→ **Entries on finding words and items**
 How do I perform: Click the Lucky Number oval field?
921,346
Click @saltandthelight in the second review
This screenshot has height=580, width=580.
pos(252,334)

→ **Stated problem**
Arrange each record line as a Markdown table with the columns "Row" and "Record line", numbering the rows and leaving out blank lines.

→ **Exercise result**
| Row | Record line |
|---|---|
| 1 |  How do I perform: Click the Lucky Number oval field? |
| 2 | 921,346 |
| 3 | Click @saltandthelight in the second review |
| 4 | This screenshot has height=580, width=580. |
| 5 | pos(252,334) |